Description
In Walking & Talking on the here and elsewhere John Dixon Hunt explores the here of the earth beneath our feet and, in a hinterland of thought and conversation, the elsewhere of the mind. He takes us on multiple journeys to both worlds in the company of great writers and artists: John Evelyn on his ascent of a lively Vesuvius in 1645; Daniel Defoe on his disappointing visit to Buxton and the Devil’s Arse; John Gay and William Hogarth in London; and Charles Dickens and the ‘inexhaustible food for speculation’ of Victorian street-life.
In pursuit of elsewhere, the author follows mysterious, sometimes hidden paths (of the sort that native Australians call ‘dream tracks’), to reveal more malleable landscapes where walking indulges the mind as much as the body.

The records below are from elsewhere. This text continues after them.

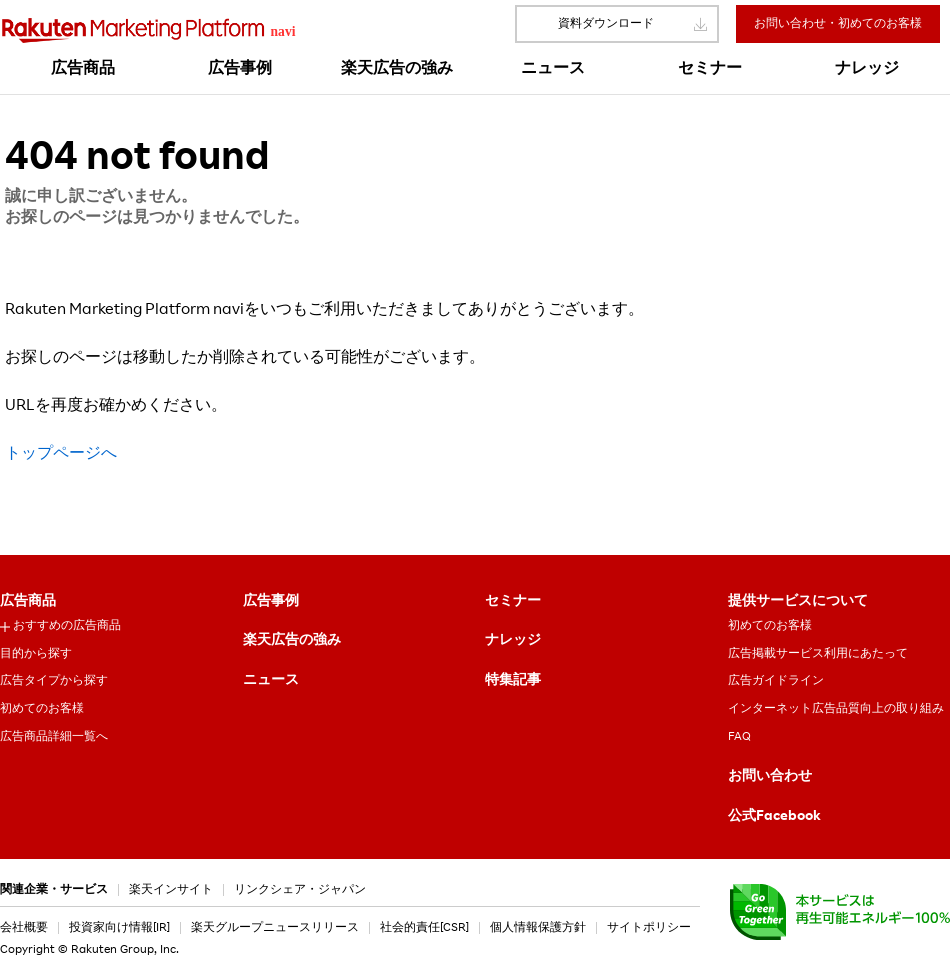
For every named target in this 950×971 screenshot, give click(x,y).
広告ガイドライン (776, 681)
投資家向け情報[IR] (119, 928)
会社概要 (24, 928)
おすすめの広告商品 (67, 626)
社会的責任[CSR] (424, 928)
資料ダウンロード (606, 24)
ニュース (271, 681)
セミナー (513, 602)
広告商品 (28, 602)
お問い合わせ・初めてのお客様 (838, 24)
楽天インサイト (171, 890)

It’s a place where landscape, poetry and thought cohere – sometimes literally in the sculpture of Ian Hamilton Finlay – where carefully plotted gardens invite the walker to enter a world of curated make-believe and city streets have as many stories as there are people. On wild Lakeland fells or in urban wandering, from the land of Wordsworth and Wainwright to the great wall of Teardrop Park by the site of New York’s twin towers, and from the great Picturesque parklands of England to a modern Devon garden of myth and metaphor, Walking & Talking is a beautifully illustrated companion to our simplest – and most complex – of pleasures.